Each agent turn is a single `ReviewAction` JSON object:

| Field | Type | Description |
|---|---|---|
| `action_type` | `"review" \| "patch" \| "comment" \| "submit"` | What the agent is doing |
| `severity` | `"critical" \| "major" \| "minor" \| "info"` | Issue severity (for `review`) |
| `issue_type` | `"bug" \| "security" \| "performance" \| "logic" \| "style"` | Issue category |
| `line_number` | `int \| null` | Line the issue is on |
| `description` | `str` | Concise natural-language description of the issue |
| `patched_code` | `str \| null` | Full corrected code (for `patch` actions) |
| `comment` | `str \| null` | Free-form annotation |
| `verdict` | `"approve" \| "request_changes" \| "reject"` | Final verdict (for `submit`) |
| `confidence` | `float [0.0, 1.0]` | Agent's self-reported confidence |

---

## Observation Space

Each step returns an `Observation` containing:

| Field | Description |
|---|---|
| `task_id` | Identifier of the current task |
| `step` / `max_steps` | Current step and budget |
| `review_context` | Full PR: title, author, description, code files, linter output, test results |
| `previous_actions` | All actions taken so far this episode |
| `issues_found_so_far` | Structured list of issues reported |
| `score_so_far` | Running cumulative intermediate reward |
| `done` | Whether the episode has ended |

---

## Reward Function

Reward is **dense** — provided at every step, not only at the end.

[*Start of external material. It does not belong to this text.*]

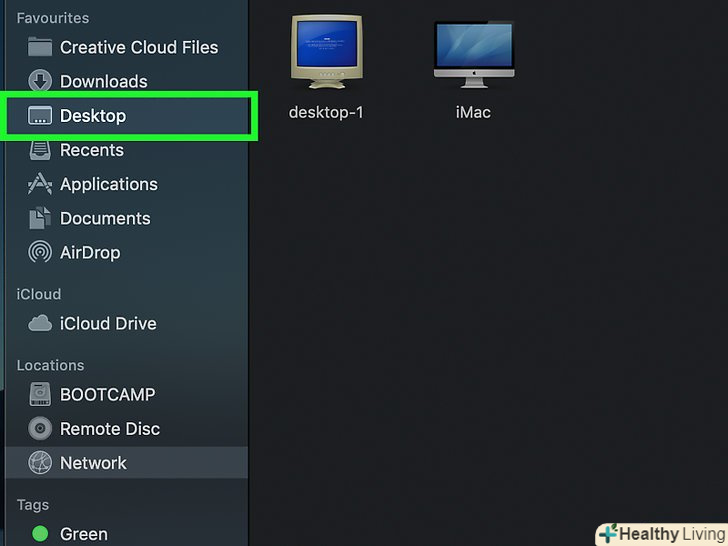The image size is (728, 546).
Task: Click the Network globe icon
Action: tap(40, 463)
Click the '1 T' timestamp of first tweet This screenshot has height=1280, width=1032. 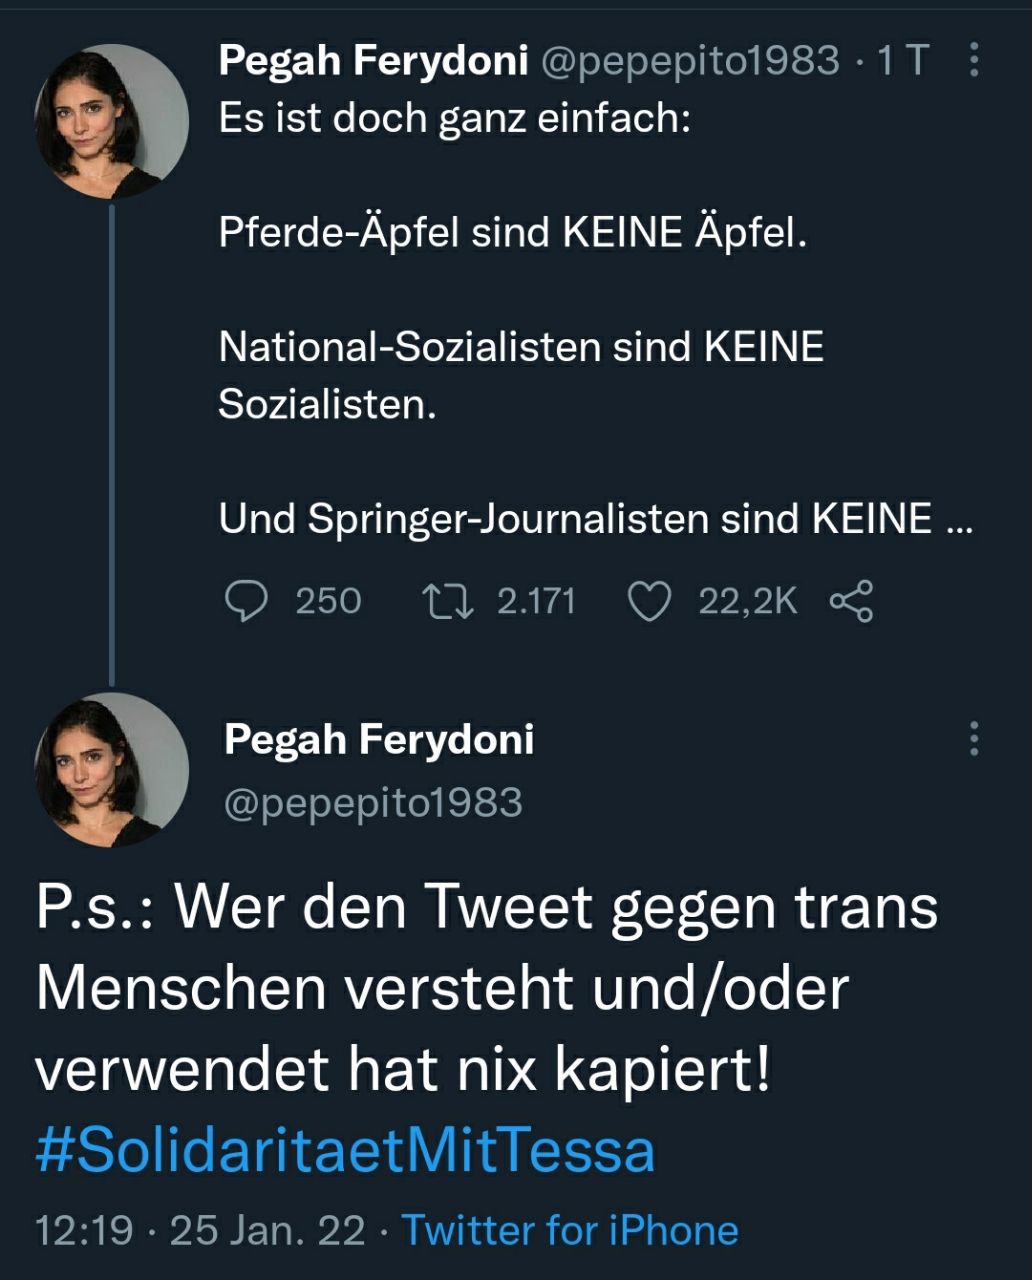[902, 62]
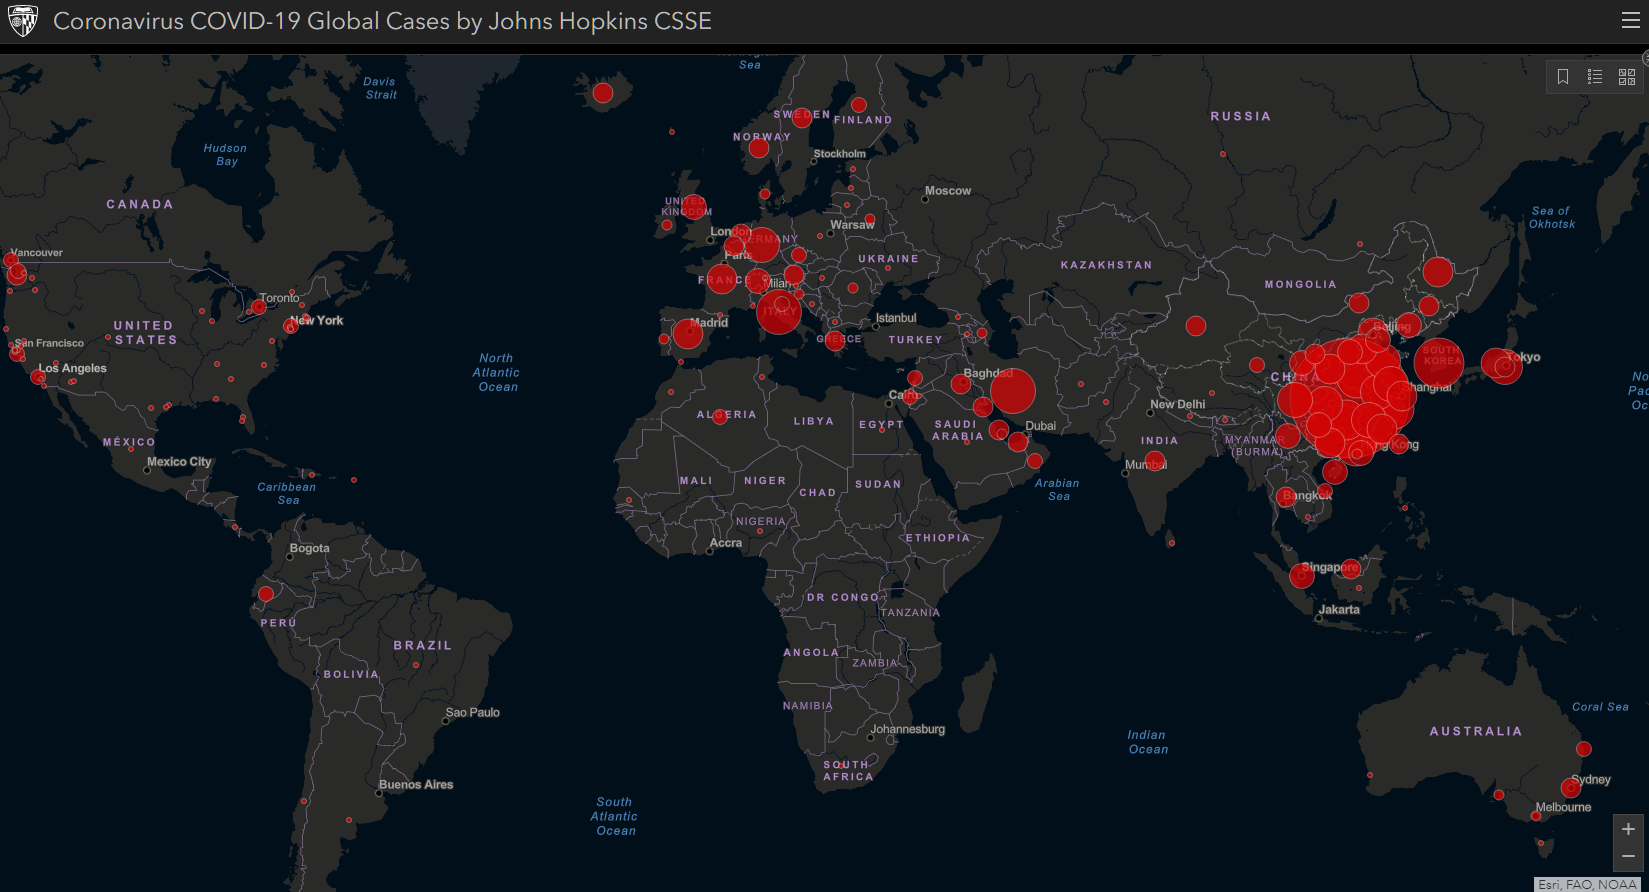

### Intermediate (per-step)

| Signal | Value | Rationale |
|---|---|---|
| Step penalty | −0.01 | Encourages efficiency |
| Review with description | +0.05 | Rewards substantive annotations |
| Critical severity bonus | +0.03 | Rewards correct triage |
| Patch submitted | +0.10 | Rewards producing a fix |
| Repetition penalty | −0.05 | Penalises looping / copy-paste |

### Terminal (on `submit` or step exhaustion)

The programmatic grader runs and returns a score in **[0.0, 1.0]** based on which issues were correctly identified and how well the submitted patch addresses them. This final score overwrites the episode total.

---

## Tasks

### Task 1 — Easy: Bug Hunt (`task_1_easy_bug_hunt`)

**Max steps:** 8  
**File reviewed:** `utils.py` (Python, 30 lines)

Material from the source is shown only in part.